With a trailing yield of a meagre 1.24%, it doesn’t look like a FTSE 100 Dividend Aristocrat. Yet that’s what it is.
Lately I’ve been piling into high-yielding blue-chips but low yielders can be even better if the board keeps hiking shareholder payouts over time. Which is exactly what the London Stock Exchange Group has been doing.
Top LSE income stock
I’ve just been sent figures by AJ Bell showing the board has increased its dividends at an average compound annual growth rate of 14.6% for the last decade. Only a handful of stocks have done better.
Someone who reinvested all of their dividends straight back into the stock would have got a blistering total 10-year return of 522.5%. Which underlines how a combination of share price and dividend growth can compound to deliver a blockbuster total return.
Over the last year, the London Stock Exchange Group share price is up a relatively moderate 8.96%. Over five years, it’s up 73.23%. Dividends are on top, of course.
When a share price grows, the yield automatically falls. It’s a mathematical certainty, all else being equal. The yield peaked at 4.31% in 2009, but the soaring share price has steadily eaten away at that. Let’s see what the chart shows.
Chart by TradingView
Don’t be fooled though. It’s the dividend growth that matters here, and it’s been spectacular. AJ Bell forecasts that this will continue, although at a slightly slower pace of 7.9% in 2024 and 12.1% in 2024. I still think that looks pretty promising.
But one figure worries me. The London Stock Exchange Group isn’t exactly cheap right now. It shares trade at 63.08 times earnings.
Dividends at a price
Data companies tend to be pricier given their growth prospects but that’s vastly higher than the FTSE 100 average of around 13 times. Unsurprisingly, it’s climbed with the share price. Let’s see what the chart shows.
Chart by TradingView
I’ve never bought a share at such a heady valuation. Once the P/E creeps above 20 times earnings, I get the heebie-jeebies. I may not be the only wary investor. This could explain why the shares have grown only modestly lately.

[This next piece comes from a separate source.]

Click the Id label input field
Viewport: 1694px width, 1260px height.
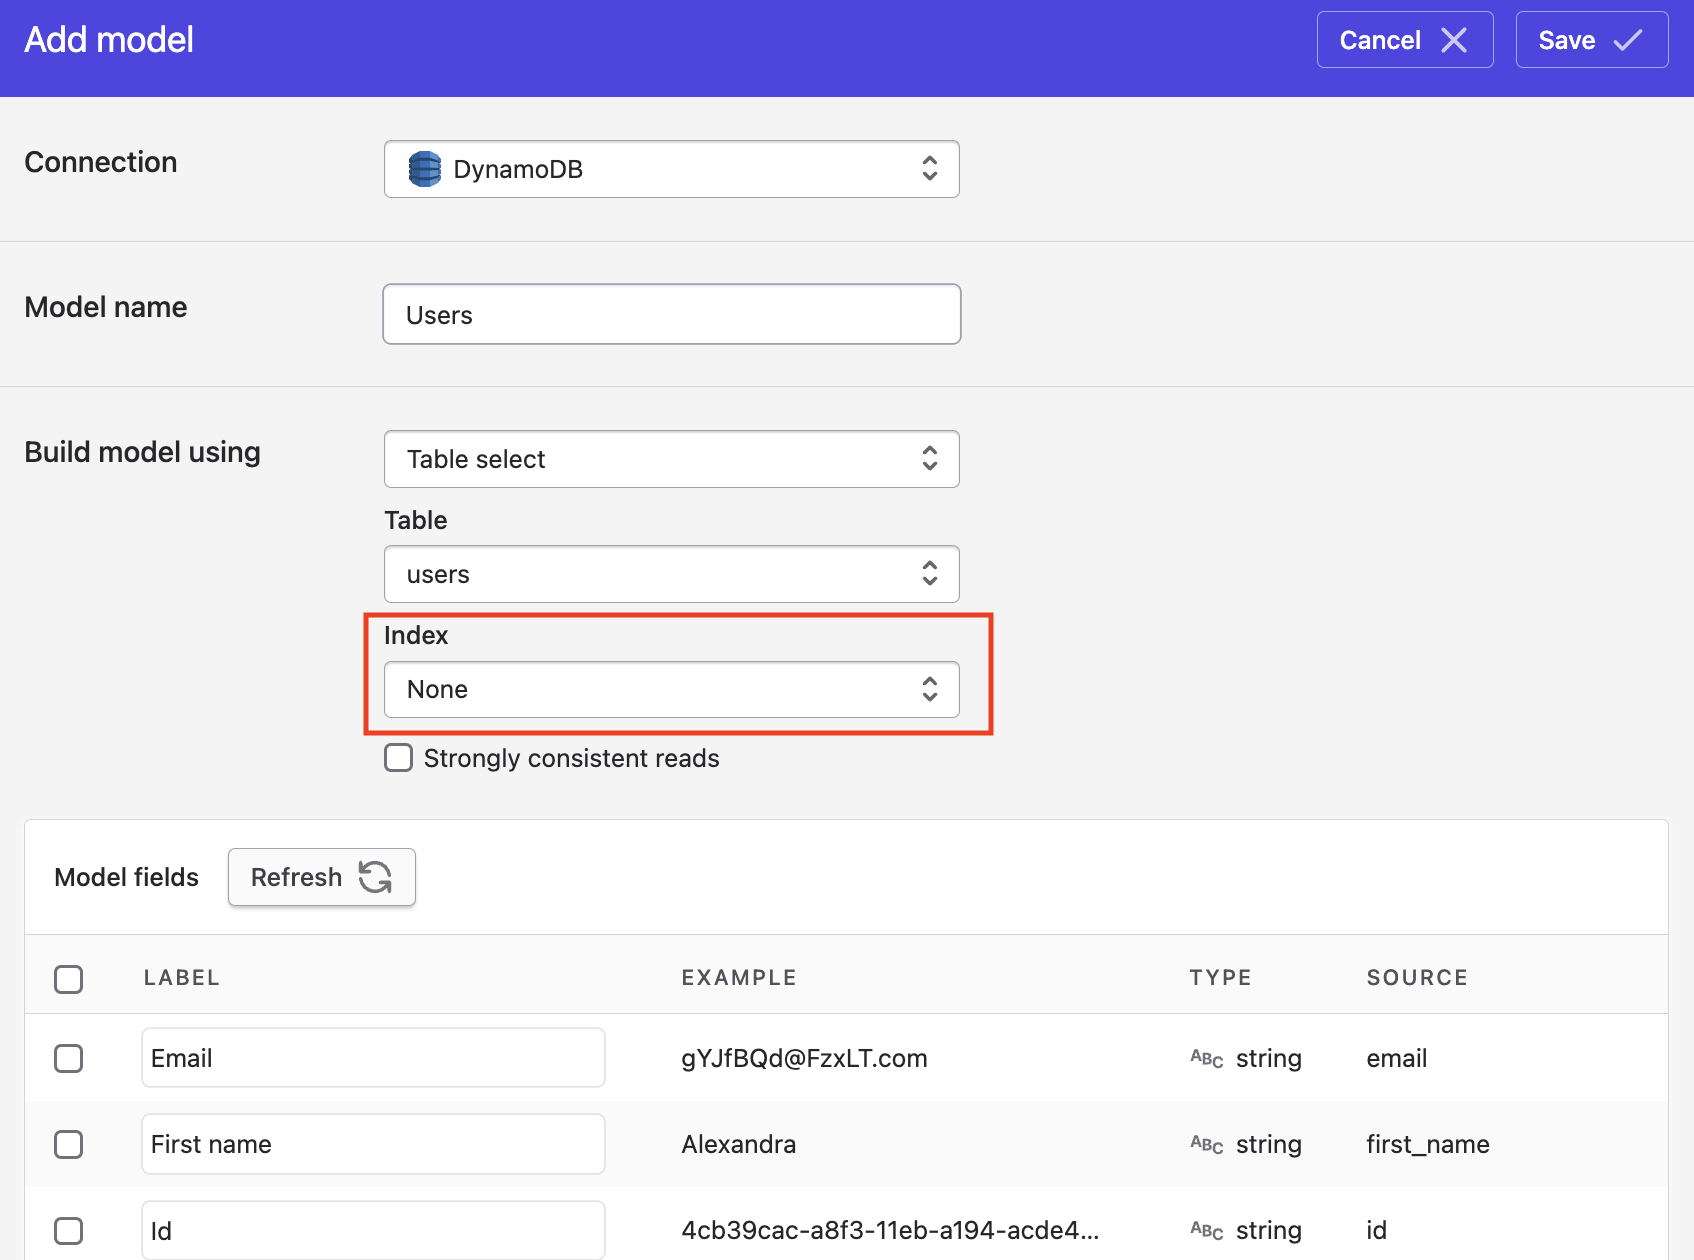[373, 1230]
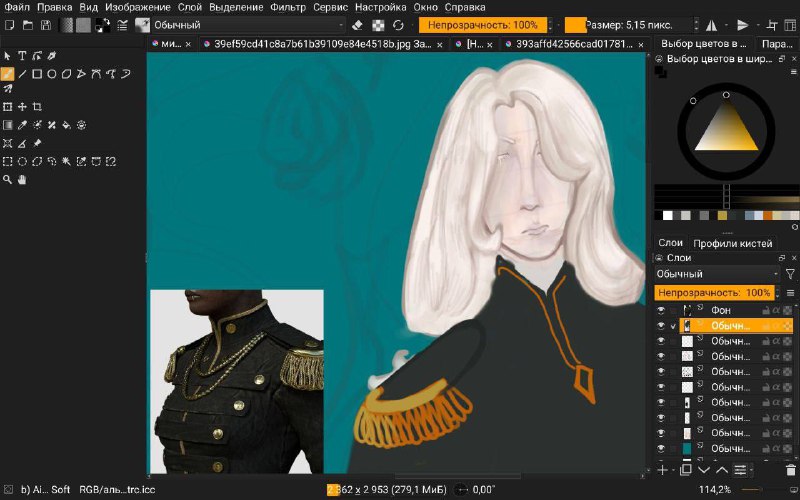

Yet this is not just a growth stock. It’s an income hero too. The dividend looks well supported with £1.8bn of equity free cash flow in 2023. The board hiked it by 5.3% and returned £1.2bn via share buybacks. It plans another £1bn in 2024.
What’s also exciting is that it is working closely with Microsoft to embed artificial intelligence into its data.
The group has made a strong start to 2024 but I’m struggling to get past that valuation. It’s also operating in a competitive market, up against big US operators like Bloomberg and FactSet.
I’m keen to add it to my portfolio but not at today’s price. If we get a stock market dip, this will be high on my shopping list.